At the outbreak of the First World War Tanzania was the core of German East Africa. From the invasion of April 1915, Commonwealth forces fought a protracted and difficult campaign against a relatively small but highly skilled German force under the command of General von Lettow-Vorbeck. When the Germans finally surrendered on 23 November 1918, twelve days after the European armistice, their numbers had been reduced to 155 European and 1,168 African troops. The Indian Expeditionary Force "B" arrived on the coast of German East Africa on 1 November 1914, and on the next morning they demanded the surrender of the Port of Tanga. They attacked it on the following night, but the German garrison, hastily reinforced, compelled them to retire. The renewed attack on 4 November was unsuccessful, and the force was re-embarked with 800 casualties. The 2nd Loyal North Lancashire Regiment, the 13th Rajputs, the 61st King George's Own Pioneers, the 63rd Palamcottah Light Infantry, the 98th Infantry and the 101st Grenadiers sustained most of the casualties; the 2nd and 3rd Kashmir Rifles and the Gwalior (Imperial Service) Infantry also took part in the operations. Tanga was eventually occupied by a Commonwealth force almost without opposition on 7 July 1916.

Death

4th November 1914.
Killed in action during an attack on the German garrison at Tanga. His family were informed by telegram on 9th November 1914.

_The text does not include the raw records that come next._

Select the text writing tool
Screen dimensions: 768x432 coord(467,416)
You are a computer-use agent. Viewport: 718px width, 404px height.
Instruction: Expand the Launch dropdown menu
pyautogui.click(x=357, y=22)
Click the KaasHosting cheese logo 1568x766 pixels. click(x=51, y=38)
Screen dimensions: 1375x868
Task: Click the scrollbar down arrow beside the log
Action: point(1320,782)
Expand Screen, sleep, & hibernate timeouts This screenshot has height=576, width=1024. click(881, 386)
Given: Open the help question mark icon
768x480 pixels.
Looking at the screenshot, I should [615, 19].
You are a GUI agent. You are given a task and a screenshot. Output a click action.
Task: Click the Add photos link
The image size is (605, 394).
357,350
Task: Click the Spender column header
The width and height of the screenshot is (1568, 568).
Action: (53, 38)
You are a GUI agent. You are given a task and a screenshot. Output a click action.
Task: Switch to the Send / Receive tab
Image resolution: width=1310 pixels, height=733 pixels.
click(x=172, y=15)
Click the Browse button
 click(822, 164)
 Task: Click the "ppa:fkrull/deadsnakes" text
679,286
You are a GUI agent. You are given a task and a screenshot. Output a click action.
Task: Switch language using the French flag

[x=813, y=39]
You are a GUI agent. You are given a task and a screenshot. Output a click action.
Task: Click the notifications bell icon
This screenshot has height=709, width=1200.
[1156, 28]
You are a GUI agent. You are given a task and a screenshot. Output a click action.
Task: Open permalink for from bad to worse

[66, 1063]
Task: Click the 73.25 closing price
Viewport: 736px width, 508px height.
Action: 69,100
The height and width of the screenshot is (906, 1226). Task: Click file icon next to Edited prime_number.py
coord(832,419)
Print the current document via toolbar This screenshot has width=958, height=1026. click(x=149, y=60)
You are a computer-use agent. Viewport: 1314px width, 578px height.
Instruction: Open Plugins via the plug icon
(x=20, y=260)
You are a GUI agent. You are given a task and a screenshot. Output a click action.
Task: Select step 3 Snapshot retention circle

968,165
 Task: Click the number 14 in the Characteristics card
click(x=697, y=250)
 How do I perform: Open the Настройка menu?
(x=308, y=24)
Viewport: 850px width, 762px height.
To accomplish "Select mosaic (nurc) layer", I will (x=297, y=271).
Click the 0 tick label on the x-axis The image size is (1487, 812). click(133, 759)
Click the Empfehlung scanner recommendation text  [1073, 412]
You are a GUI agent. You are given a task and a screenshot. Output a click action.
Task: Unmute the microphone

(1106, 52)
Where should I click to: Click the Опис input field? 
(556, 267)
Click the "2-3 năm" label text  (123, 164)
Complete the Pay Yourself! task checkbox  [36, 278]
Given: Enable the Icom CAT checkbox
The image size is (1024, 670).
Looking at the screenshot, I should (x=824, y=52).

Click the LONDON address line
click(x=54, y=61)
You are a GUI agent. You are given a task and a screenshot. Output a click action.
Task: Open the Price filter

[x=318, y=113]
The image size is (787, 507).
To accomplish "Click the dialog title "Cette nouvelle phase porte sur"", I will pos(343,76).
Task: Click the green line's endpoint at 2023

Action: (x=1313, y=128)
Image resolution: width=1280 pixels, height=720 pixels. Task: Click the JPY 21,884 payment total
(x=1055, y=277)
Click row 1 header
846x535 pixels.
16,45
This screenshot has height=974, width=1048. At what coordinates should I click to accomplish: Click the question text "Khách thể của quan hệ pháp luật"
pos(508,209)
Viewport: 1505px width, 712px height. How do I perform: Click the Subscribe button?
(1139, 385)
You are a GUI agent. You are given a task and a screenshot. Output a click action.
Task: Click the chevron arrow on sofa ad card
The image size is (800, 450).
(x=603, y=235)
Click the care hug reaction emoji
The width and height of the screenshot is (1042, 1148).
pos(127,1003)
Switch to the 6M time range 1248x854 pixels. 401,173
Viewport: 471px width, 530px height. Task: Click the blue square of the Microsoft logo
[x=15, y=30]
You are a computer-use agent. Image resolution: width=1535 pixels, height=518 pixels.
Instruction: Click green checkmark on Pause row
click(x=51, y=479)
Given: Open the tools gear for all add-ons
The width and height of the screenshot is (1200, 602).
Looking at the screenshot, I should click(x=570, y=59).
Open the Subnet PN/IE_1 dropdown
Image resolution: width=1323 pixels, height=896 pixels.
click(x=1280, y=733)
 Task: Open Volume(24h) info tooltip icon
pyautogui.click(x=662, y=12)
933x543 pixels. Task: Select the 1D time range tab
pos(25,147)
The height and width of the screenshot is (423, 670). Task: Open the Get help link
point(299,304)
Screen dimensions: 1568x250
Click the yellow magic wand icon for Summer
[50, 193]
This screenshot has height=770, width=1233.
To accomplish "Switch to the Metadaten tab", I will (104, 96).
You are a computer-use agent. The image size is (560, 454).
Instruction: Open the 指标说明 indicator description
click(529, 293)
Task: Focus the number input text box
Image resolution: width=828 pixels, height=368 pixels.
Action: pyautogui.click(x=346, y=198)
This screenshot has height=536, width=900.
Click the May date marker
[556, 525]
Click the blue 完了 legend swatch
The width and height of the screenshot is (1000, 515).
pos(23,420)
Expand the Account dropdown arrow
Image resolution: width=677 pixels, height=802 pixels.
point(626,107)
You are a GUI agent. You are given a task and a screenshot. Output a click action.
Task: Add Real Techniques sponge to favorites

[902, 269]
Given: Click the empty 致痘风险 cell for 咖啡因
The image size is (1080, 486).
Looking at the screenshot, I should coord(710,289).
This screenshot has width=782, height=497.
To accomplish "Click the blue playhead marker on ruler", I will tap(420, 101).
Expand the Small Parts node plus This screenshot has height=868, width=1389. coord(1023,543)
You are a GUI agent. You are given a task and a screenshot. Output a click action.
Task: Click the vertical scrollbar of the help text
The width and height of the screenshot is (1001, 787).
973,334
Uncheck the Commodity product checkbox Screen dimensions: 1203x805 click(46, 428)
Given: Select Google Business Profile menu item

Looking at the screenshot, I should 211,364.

After Death Administration

He died intestate as a bachelor with significant debts due to the misappropriation of his pay (seemingly, by his father) for some while. Included amongst these debts was a cheque apparently written on 1st Dec 1914 (Over two weeks after he was killed) to the Hon. Secretary of Bangalore United Services Club for 166 rupees and drawn on his bank Cox and Sons of Bombay which was ‘returned to drawer’. A committee at Nairobi met to consider his estate and to make a list of the available property to sell by auction those articles which in their opinion should be sold. The charges from the sale went to pay his regimental debts. Two gold rings held at the Military base in Mombassa and other items of a personal nature including silver cups won at Blundell’s School, were returned to his family. His father began the legal process to administer his estate but died before this was complete in January 1915 so his eldest sister, Miss Catherine B. S. Dickson and his only brother Charles Couper Dickson (aged 14 in 1918) obtained administration over his estate. His personal servant, Mahote, returned to India on the SS Bharta sailing to Bombay on 8th February 1915.

Burial/Commemoration

Tanga Memorial Cemetery, Tanzania.

Memorial

Tanga is on the coast of Tanzania, 56 kilometres south of the border with Kenya. Tanga Memorial Cemetery is south-west of the town. When Tanga was finally taken on 7th July 1916 the bodies of 270 officers and men who had been killed in the November 1914 attack were reburied in Tanga Memorial Cemetery. It was not possible to identify the bodies, and the graves are therefore recorded as those of 270 unidentified British and Indian soldiers. It is known, however, that these unidentified soldiers are among the 64 British and 330 Indian officers and men who died in the attack and whose graves are not known, and these 394 names are engraved on a screen wall in the cemetery.

Research

Commonwealth War Graves Commission - www.cwgc.org
Public Record Office, National Archives, Kew WO339/8559 and Medal Rolls: WO372/
“The Blundellian”
“The Register of Blundell's School, Part II 1882 – 1932” (1932) MAHOOD, A.S., Ed. Entry No. 4968 (Couper)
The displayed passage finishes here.